Geldpolitische Maßnahmen werden an den Rentenmärkten auch künftig eine große Rolle spielen, nicht zuletzt aufgrund ihrer Auswirkungen auf die Wechselkurse. Fed -Präsidentin Janet Yellen scheint immer stärker von den Märkten getrieben, als sie zu treiben. Da bessere Konjunkturdaten die Erwartungen einer Zinserhöhung im Dezember bestärkten, dürfte sie diesen Erwartungen folgen. Aber Zinserhöhungen dürften 2016 „niedrig und langsam“ sein.
Normalerweise würde „niedrig und langsam“ den US-Dollar nicht besonders unterstützen. Aber während Janet Yellen nicht allzu stark an ihrem Seilende ziehen dürfte, lockert EZB -Präsident Draghi absichtlich seinen Griff am anderen Ende des Taus und signalisiert weitere geldpolitische Lockerung (wohl einschließlich eines niedrigeren Einlagensatzes). Dies dürfte eine weitere deutliche Aufwertung des US-Dollar bedeuten.
Weniger riskante US-Anlagen könnten daher für europäische Anleger durch Wechselkursgewinne noch interessanter werden. Europäische Anleger, die in eine relativ stabile Anlageklasse wie US-Anleihen hoher Bonität (Investment Grade (IG) ) investieren, können etwa neben der eigentlichen Rendite von 4 Prozent mit einem Devisengewinn von 3 Prozent rechnen. Ein etwaiger Anstieg der US-Treasury -Renditen dürfte begrenzt sein, das Währungspotenzial und der Kupon bieten also ein beachtliches Polster.
Für US-Anleger ist es nicht ganz so einfach. Zwar sehen US-IG-Anleihen unter Risiko-Rendite-Gesichtspunkten derzeit attraktiver als US-Hochzinsanleihen aus. Doch diese Sicht hängt stark davon ab, welche Annahmen man bezüglich der Ausfallraten von US-Hochzinsanleihen macht. Die derzeit vom Markt unterstellte Rate von 5,5 Prozent impliziert eine stark ansteigende Ausfallquote im Energiesektor. Der starke US-Dollar impliziert, dass sich US-Anleger an den europäischen Rentenmärkten gegen Wechselkursverluste absichern sollten. Davon abgesehen bieten US-IG-Anleihen bereits jetzt höhere Renditen als Euro-IG-Anleihen, obwohl es auch hier interessante Nischen gibt – zum Beispiel bei europäischen Hybridanleihen . Auch Euro-Hochzinsanleihen scheinen 2016 aussichtsreich, nicht zuletzt zur Diversifizierung.

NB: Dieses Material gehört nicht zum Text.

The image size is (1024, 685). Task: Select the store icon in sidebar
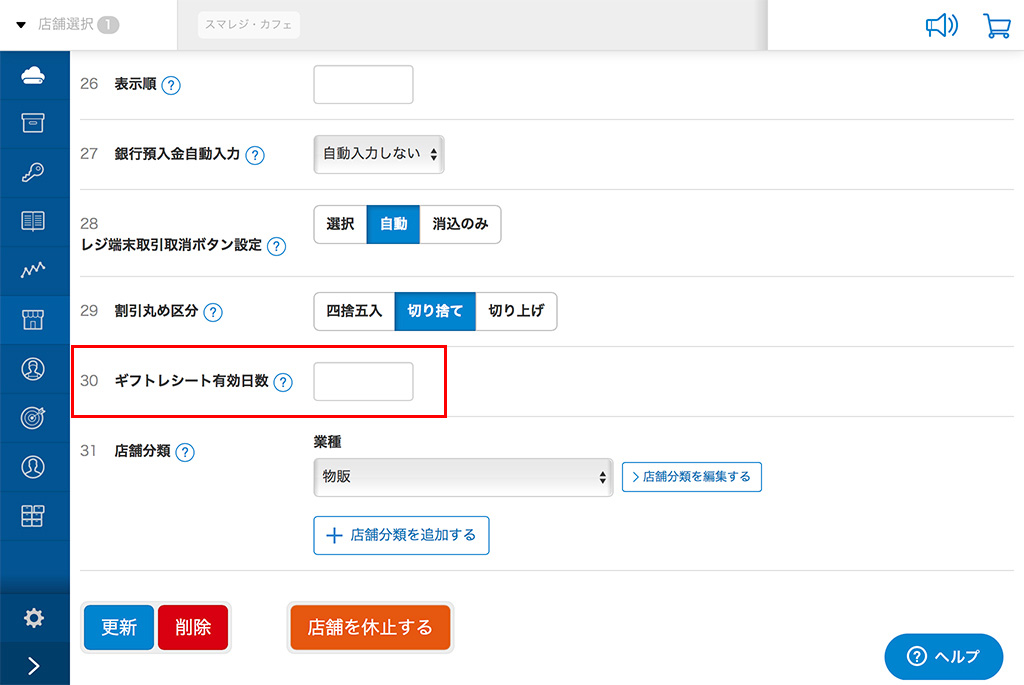[x=34, y=320]
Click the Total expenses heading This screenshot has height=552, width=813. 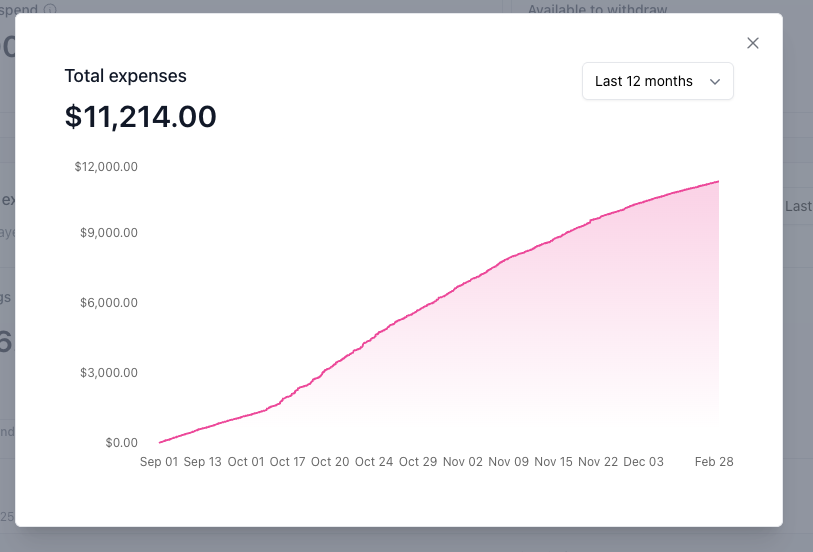point(125,76)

Unter einem starken US-Dollar leiden Rohstoffe und mit ihnen viele Schwellenländeremittenten. Die jüngste Aufhellung der Stimmung gegenüber Schwellenländeranleihen ist eben genau das – eine Stimmung. Sie wird nicht durch eine wirkliche Wende bei den Fundamentaldaten getragen. Daher würden wir bei Schwellenländeranleihen vorerst neutral bleiben.
US und Euro Investment Grade Spreads, 2013-2015
Die Spreads der US-Investment-Grade-Anleihen von Nichtfinanzunternehmen bleiben deutlich höher als die für entsprechende Euro-Anleihen. Gegenüber 2014 haben sie sich insgesamt ausgeweitet.